**EXERCISE DIRECTIONS:**
Rewrite the lines as a Markdown table with the columns No. and Line, starting at the first line and ending at the line containing "[D8734118419] (15, 603)". Leave out any blank lines.

**Records of locating words and elements:**
===============
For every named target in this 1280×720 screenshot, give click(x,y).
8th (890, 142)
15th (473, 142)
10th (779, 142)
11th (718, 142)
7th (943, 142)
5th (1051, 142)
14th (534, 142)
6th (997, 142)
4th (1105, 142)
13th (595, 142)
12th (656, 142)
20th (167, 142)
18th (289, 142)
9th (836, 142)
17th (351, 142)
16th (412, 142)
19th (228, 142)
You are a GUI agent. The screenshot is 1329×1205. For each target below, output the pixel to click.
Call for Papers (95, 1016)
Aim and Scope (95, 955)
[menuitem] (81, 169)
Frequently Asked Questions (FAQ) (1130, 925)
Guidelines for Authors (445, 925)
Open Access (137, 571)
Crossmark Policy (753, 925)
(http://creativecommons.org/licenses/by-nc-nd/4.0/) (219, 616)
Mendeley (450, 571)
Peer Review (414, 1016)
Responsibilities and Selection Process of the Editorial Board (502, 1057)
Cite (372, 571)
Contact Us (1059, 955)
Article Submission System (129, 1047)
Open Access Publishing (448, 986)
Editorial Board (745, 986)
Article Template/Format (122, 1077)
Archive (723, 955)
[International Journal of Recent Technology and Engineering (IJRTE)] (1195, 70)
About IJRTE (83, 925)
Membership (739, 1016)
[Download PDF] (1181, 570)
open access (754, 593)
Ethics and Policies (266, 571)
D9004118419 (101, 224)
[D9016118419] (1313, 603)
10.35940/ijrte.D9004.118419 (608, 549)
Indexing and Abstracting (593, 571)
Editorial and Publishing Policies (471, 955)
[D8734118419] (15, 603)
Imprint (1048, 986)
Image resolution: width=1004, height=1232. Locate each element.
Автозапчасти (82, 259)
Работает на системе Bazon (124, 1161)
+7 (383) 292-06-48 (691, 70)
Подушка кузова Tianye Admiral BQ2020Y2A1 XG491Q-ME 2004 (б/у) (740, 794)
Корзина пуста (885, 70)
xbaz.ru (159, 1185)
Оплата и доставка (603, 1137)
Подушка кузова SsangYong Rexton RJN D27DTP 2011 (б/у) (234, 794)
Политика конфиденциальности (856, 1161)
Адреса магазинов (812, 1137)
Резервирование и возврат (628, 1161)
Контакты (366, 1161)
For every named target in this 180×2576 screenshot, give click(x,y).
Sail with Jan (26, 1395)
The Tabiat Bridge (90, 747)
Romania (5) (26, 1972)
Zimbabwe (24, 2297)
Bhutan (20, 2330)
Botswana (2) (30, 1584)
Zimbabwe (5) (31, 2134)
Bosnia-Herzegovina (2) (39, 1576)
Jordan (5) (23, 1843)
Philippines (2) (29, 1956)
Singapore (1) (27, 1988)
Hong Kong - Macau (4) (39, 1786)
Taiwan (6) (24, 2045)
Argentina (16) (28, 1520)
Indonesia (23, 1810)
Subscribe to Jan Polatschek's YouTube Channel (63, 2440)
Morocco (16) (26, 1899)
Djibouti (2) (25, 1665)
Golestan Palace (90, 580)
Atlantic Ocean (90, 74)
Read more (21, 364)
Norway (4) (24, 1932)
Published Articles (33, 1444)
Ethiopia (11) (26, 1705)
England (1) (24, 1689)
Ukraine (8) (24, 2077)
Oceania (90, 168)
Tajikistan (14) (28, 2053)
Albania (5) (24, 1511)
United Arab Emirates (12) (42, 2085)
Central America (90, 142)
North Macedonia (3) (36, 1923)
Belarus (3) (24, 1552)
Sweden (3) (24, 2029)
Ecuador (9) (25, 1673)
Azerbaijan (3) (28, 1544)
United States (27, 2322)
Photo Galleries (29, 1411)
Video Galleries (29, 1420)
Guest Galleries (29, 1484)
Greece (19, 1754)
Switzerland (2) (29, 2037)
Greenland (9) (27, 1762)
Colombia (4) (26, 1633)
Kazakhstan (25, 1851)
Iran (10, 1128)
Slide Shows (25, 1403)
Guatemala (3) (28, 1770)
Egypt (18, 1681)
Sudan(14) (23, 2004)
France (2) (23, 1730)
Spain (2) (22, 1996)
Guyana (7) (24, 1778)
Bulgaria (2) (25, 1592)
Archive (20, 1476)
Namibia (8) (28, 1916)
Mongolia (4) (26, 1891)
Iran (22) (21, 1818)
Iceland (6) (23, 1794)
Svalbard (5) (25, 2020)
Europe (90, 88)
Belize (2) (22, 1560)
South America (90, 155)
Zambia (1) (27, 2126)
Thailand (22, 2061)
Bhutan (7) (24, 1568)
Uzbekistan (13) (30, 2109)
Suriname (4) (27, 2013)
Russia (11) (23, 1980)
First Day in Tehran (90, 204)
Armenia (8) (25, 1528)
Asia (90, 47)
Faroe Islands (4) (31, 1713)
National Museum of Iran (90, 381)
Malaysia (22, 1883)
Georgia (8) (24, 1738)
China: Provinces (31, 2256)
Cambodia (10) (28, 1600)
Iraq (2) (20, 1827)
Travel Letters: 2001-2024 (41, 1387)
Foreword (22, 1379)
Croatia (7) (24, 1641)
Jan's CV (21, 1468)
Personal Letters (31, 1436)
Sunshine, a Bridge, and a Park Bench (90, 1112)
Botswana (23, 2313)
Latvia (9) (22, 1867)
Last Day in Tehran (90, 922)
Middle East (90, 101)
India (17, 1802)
===============
**RIGHT ANSWER:**
| No. | Line |
|---|---|
| 1 | For every named target in this 1280×720 screenshot, give click(x,y). |
| 2 | 8th (890, 142) |
| 3 | 15th (473, 142) |
| 4 | 10th (779, 142) |
| 5 | 11th (718, 142) |
| 6 | 7th (943, 142) |
| 7 | 5th (1051, 142) |
| 8 | 14th (534, 142) |
| 9 | 6th (997, 142) |
| 10 | 4th (1105, 142) |
| 11 | 13th (595, 142) |
| 12 | 12th (656, 142) |
| 13 | 20th (167, 142) |
| 14 | 18th (289, 142) |
| 15 | 9th (836, 142) |
| 16 | 17th (351, 142) |
| 17 | 16th (412, 142) |
| 18 | 19th (228, 142) |
| 19 | You are a GUI agent. The screenshot is 1329×1205. For each target below, output the pixel to click. |
| 20 | Call for Papers (95, 1016) |
| 21 | Aim and Scope (95, 955) |
| 22 | [menuitem] (81, 169) |
| 23 | Frequently Asked Questions (FAQ) (1130, 925) |
| 24 | Guidelines for Authors (445, 925) |
| 25 | Open Access (137, 571) |
| 26 | Crossmark Policy (753, 925) |
| 27 | (http://creativecommons.org/licenses/by-nc-nd/4.0/) (219, 616) |
| 28 | Mendeley (450, 571) |
| 29 | Peer Review (414, 1016) |
| 30 | Responsibilities and Selection Process of the Editorial Board (502, 1057) |
| 31 | Cite (372, 571) |
| 32 | Contact Us (1059, 955) |
| 33 | Article Submission System (129, 1047) |
| 34 | Open Access Publishing (448, 986) |
| 35 | Editorial Board (745, 986) |
| 36 | Article Template/Format (122, 1077) |
| 37 | Archive (723, 955) |
| 38 | [International Journal of Recent Technology and Engineering (IJRTE)] (1195, 70) |
| 39 | About IJRTE (83, 925) |
| 40 | Membership (739, 1016) |
| 41 | [Download PDF] (1181, 570) |
| 42 | open access (754, 593) |
| 43 | Ethics and Policies (266, 571) |
| 44 | D9004118419 (101, 224) |
| 45 | [D9016118419] (1313, 603) |
| 46 | 10.35940/ijrte.D9004.118419 (608, 549) |
| 47 | Indexing and Abstracting (593, 571) |
| 48 | Editorial and Publishing Policies (471, 955) |
| 49 | [D8734118419] (15, 603) |